Jeżeli przeciętny „konik” był zazwyczaj drobnym detalistą, to „ogierów” można zaliczyć do „półhurtowników”, operujących już znacznie większymi kwotami.
Na ulicach, w portach, hotelach, restauracjach, dworcach, w pociągach międzynarodowych, przed bankami i sklepami Peweksu czy Baltony widać było szeregowych cinkciarzy, potrafiących zazwyczaj błyskawicznie ocenić klienta.

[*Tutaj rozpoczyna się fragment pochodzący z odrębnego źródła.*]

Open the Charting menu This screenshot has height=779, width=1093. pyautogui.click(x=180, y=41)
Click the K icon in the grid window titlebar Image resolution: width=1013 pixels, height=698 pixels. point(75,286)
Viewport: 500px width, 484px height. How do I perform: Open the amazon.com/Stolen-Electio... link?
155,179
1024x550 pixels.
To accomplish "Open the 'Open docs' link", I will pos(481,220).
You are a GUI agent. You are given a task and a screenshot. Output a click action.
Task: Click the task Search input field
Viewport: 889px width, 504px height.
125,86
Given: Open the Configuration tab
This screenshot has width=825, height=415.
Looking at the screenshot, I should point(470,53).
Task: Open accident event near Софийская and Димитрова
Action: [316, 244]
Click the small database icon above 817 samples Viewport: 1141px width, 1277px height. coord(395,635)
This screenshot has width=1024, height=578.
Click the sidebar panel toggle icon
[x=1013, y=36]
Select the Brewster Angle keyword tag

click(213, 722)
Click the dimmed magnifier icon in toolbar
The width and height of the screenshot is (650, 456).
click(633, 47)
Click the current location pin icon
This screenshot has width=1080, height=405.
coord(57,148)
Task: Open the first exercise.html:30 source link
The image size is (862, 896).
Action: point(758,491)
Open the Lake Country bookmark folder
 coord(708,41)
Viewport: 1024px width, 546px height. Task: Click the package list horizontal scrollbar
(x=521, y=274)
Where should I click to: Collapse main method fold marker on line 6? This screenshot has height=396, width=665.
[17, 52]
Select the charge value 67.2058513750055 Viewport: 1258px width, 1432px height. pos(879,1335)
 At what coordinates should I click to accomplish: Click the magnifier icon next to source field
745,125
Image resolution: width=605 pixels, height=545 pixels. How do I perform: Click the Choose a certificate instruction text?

W relacjach między cinkciarzami a klientami szybko wykształcił się system zachowań i zrozumiały dla obu stron zestaw kodów. „Sprzedaż jest najciekawsza. – napisano w pracowaniu RWE - Nasz rozmówca zaczepił „konik” i spytał o „papier” - nie wolno pytać o dolar, ponieważ to odstrasza lub „konik”, widząc nowicjusza, żąda wygórowanej ceny. Jeżeli włada się „giełdziarską mową” - wówczas „konik” widzi, że ma przed sobą „kozaka”, którego nie da się „zrobić na dupę”. Rozmówca uzgodnił po 99 zł za dolar. Następnie kazano mu przejść do pobliskiej kawiarni [...] i tam czekać. (Dewiz ze względu na bezpieczeństwo nigdy nie należy nosić przy sobie). W międzyczasie „konik” czy „dupa” [towarzysząca mu dla kamuflażu partnerka] skoczyła do „bankiera” i pobrała odpowiednią ilość dolarów, płacąc cenę w zależności od tego, po ile przedtem ich „szkapa” sprzedał „wujowi”. Mniej więcej 3 punkty do 4-rech niżej 99 zł (1 pkt.- 1 zł), tak aby „koniki” mogły zarobić. Dolary tym razem przynosi „konik”, idąc w towarzystwie „dupy” - nie wzbudzając tym samym podejrzeń. Transakcja odbywa się w najgłębszej tajemnicy”.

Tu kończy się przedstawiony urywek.